Application Background: I am working on application which consists of client and server side. Server side consumes data every 5 minutes from some external API feeder, transforms it and save it into Neo4j graph database. Client side fetches all stored data by making a call to the server side and builds chart based on received data:
http://decisionwanted.com/decisions/2/bitcoin
More saving details: every time, for newly consumed data I create new history value nodes with new relationships to the existing Value (root) node:
Issue: Server side returns all stored so far data by applying following Cypher query:
MATCH (v:Value)-[rvhv:CONTAINS]->(hv:HistoryValue)
WHERE v.id = {valueId}
OPTIONAL MATCH (hv)-[ru:CREATED_BY]->(u:User)
WHERE {fetchCreateUsers}
RETURN ru, u, rvhv, v, hv
ORDER BY hv.createDate DESC
Since total data volume is increasing after each consume operation, query performance starts reducing and latency starts increasing.
Questions:
- At some moment, my graph will consist of more then ~100k value history nodes, which significantly decreases query performance.
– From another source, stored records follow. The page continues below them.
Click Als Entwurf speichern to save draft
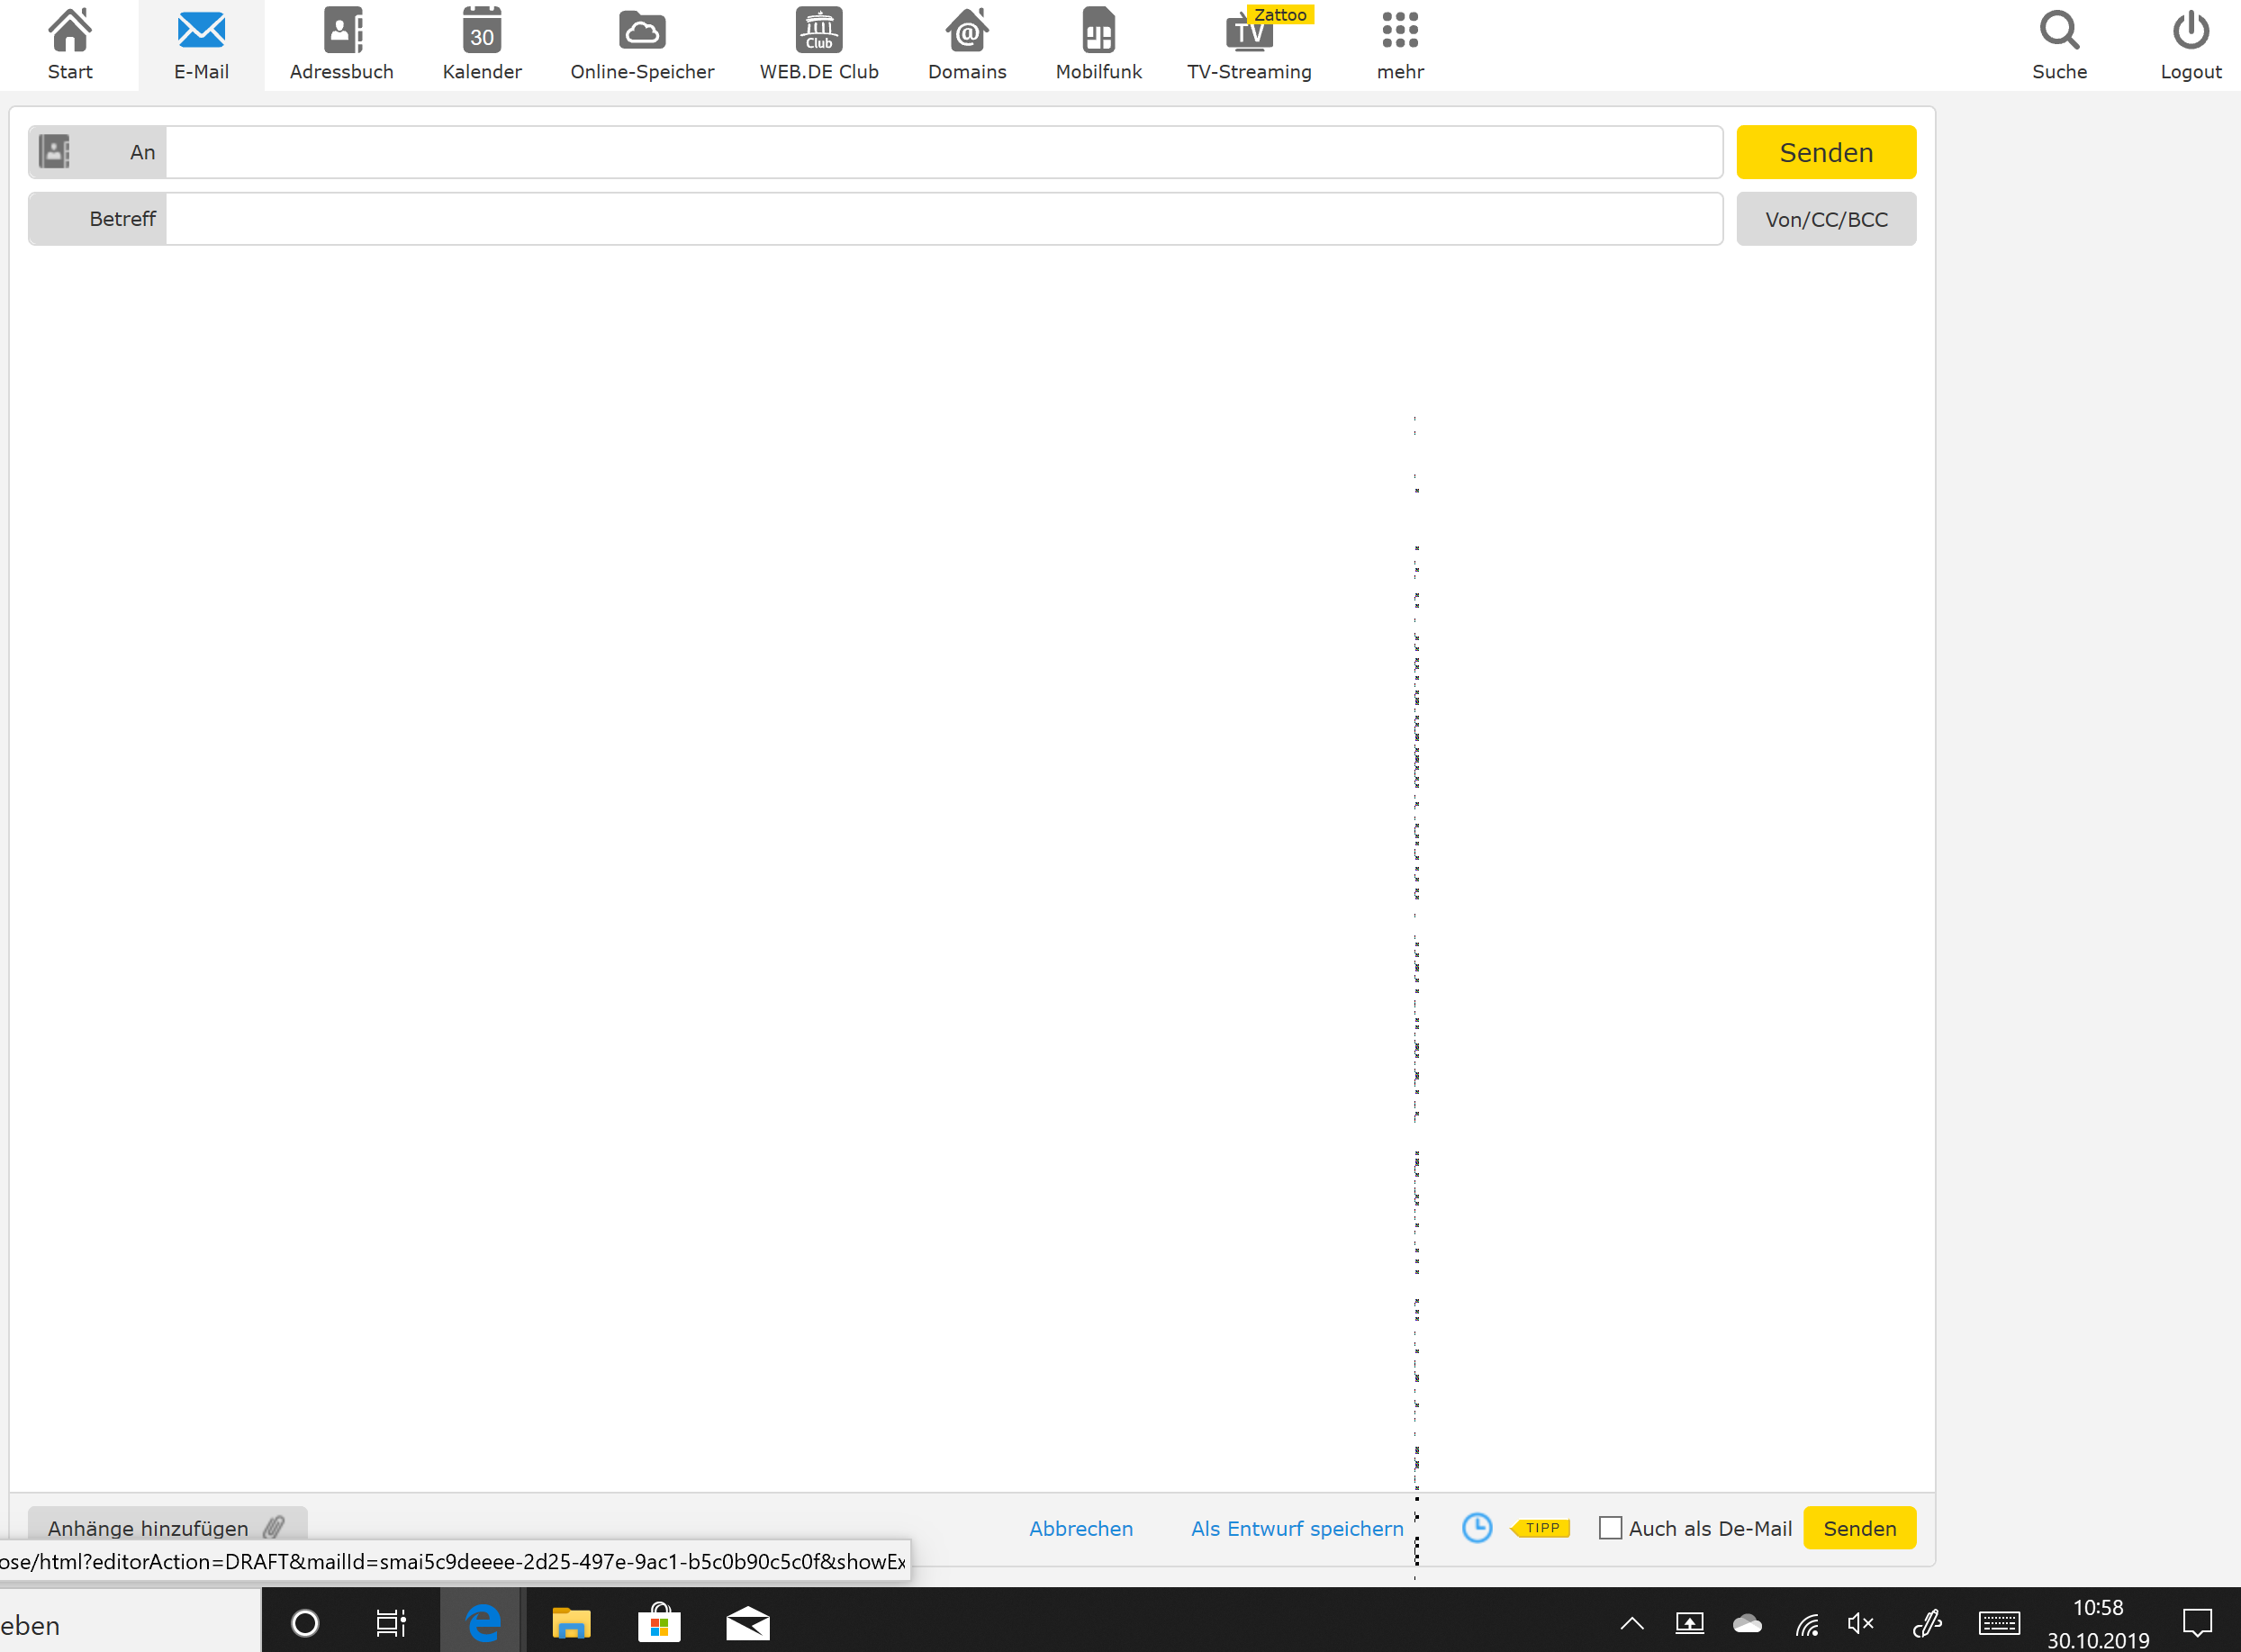 pos(1295,1527)
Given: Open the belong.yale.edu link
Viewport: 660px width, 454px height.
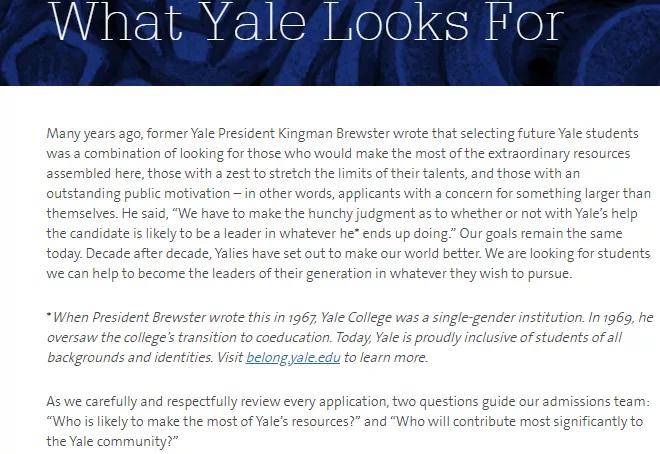Looking at the screenshot, I should click(293, 357).
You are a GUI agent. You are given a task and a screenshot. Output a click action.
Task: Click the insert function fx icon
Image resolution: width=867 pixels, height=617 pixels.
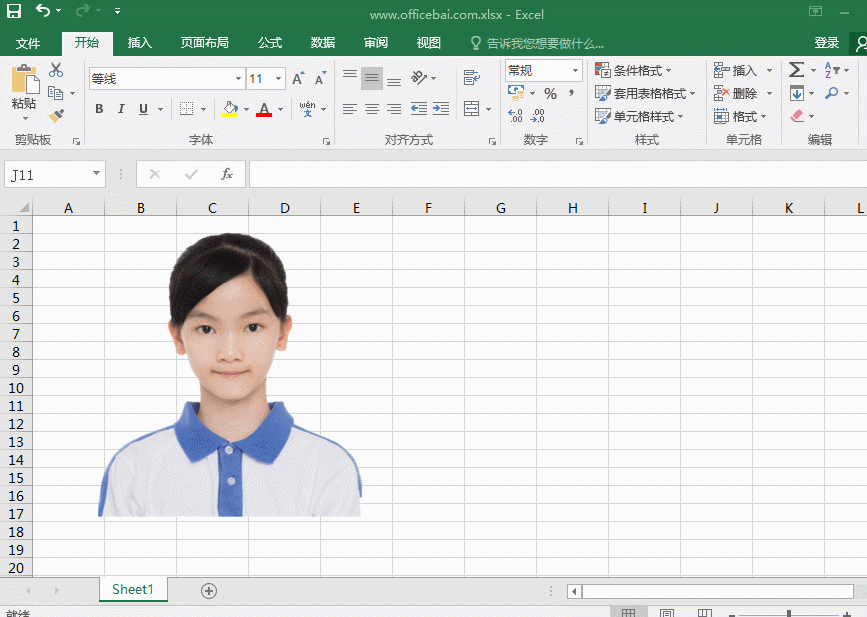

Thus, can anyone suggest better approach to store or retrieve such kind of data?
- Instead of sending all stored data at once, I want to be able to limit size of returned data based on time range received from client and step which determines number of elements to be skipped to the next value that should be returned.
For e.g.: There are 1000 history value nodes stored. And I want to return only every hundredth element, starting from 1st and ending 1000.
So the result set of the query should contains nodes 1, 100, 200, 300, 400, 500, 600, 700, 800, 900, 1000.
The approach looks good for me. The only problem is how can I tell Cypher query:
MATCH (v:Value)-[rvhv:CONTAINS]->(hv:HistoryValue)
WHERE v.id = {valueId}
OPTIONAL MATCH (hv)-[ru:CREATED_BY]->(u:User)
WHERE {fetchCreateUsers}
RETURN ru, u, rvhv, v, hv
ORDER BY hv.createDate DESC
to return only every hundredth element? Does anyone know how to do it?